A View to a Kilt by Wendy Holden

Hi All!
Today is my stop on the blog tour for A View to a Kilt and I am here today to with an extract from the book!

Title: A View to a Kilt
Author: Wendy Holden
Publisher: Aria Fiction
Published: 4th April 2018
Pages: 352
Format: ebook
Source:: N/A
Add It: Amazon UK Goodreads.
Summary:Forget about Cool Britannia and Gallic Chic. Scotland is having a fashion moment…

London’s most glamorous glossy magazine is in trouble. Advertising revenues are non existent, and if editor Laura Lake can’t pick them up, she’s out of a job.

According to those in the know, Scotland is having a fashion moment. Haggis tempura is on Michelin-starred menus, smart spas are offering porridge facials, and a chain of eco-hotels is offering celebrity bagpipe lessons. So Laura’s off to a baronial estate in the Scottish Highlands to get a slice of this ultra-high-end market.
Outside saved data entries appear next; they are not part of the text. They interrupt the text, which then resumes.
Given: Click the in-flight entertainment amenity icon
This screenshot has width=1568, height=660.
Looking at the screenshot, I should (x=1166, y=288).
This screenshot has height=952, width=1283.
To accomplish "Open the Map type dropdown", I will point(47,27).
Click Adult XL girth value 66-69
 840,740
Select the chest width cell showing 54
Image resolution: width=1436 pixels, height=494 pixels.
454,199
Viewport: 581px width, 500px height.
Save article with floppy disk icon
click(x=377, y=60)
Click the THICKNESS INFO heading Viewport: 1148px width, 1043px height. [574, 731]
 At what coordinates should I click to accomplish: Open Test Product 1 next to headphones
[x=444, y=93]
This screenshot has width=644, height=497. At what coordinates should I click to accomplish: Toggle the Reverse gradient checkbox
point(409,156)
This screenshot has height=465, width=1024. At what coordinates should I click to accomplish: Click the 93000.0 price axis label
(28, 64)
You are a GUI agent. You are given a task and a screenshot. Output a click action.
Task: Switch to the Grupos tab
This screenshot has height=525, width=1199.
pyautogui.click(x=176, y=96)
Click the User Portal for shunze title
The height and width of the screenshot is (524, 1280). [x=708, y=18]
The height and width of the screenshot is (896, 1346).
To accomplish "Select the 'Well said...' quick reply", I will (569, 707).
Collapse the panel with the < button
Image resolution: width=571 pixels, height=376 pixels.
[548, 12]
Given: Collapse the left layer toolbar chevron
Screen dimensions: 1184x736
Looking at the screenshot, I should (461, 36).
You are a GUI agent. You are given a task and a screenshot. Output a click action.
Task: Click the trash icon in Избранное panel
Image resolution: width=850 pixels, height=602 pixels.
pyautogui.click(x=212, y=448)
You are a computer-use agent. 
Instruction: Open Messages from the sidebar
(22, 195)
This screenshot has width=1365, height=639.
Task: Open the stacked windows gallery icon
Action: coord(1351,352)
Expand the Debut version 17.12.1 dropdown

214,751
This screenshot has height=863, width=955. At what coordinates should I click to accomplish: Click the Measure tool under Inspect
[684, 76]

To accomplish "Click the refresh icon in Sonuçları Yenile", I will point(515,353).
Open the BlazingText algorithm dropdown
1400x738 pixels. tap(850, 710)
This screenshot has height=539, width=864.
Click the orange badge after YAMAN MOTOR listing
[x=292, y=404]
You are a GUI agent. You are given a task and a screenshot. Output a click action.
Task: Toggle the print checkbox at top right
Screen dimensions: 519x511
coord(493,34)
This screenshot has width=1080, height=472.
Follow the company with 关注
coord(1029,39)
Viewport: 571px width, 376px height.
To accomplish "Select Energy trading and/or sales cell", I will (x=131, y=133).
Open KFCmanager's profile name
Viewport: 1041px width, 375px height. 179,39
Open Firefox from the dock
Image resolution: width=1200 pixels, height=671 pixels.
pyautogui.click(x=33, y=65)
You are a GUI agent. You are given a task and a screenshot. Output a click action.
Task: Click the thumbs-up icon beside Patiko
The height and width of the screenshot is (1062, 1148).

It’s supposed to be gorgeous, glitzy and glamorous. But intrigue follows Laura like night follows day. And at Glenravish Castle – a shooting lodge fit for a billionaire – Laura finds herself hunting for a scoop that won’t just save her job, it could save her life…


Extract

The office of the CEO was on the top floor of the British Magazine Company’s white art deco building. Laura had occasionally been summoned in the past to see Christopher Stone, and knew that up here, carpets were thick, walls panelled and oil paintings glowing under picture lights.

At least, they had been. When the lift doors sprang open, Laura initially thought she was on the wrong floor. The formerly deep-piled-blue-carpeted corridor was now black wood. What should be oak-panelled walls were painted matt white and hung with black-framed fashion advertisements. Instead of agreeably clubbable, the atmosphere was starkly commercial.

Laura was about to turn and get back in the lift. Then, at the desk at the end of the corridor, where on the sixth floor Honor would be, she spotted… Honor?

In her unchanging uniform of low-heeled black patent shoes, sharply pleated tartan skirt and petrol-blue ribbed polo neck, the CEO’s long-serving secretary personified posh sixties glam. She had worn it all since the actual sixties. Rumour had it that Honor had once worked for the Duke of Edinburgh.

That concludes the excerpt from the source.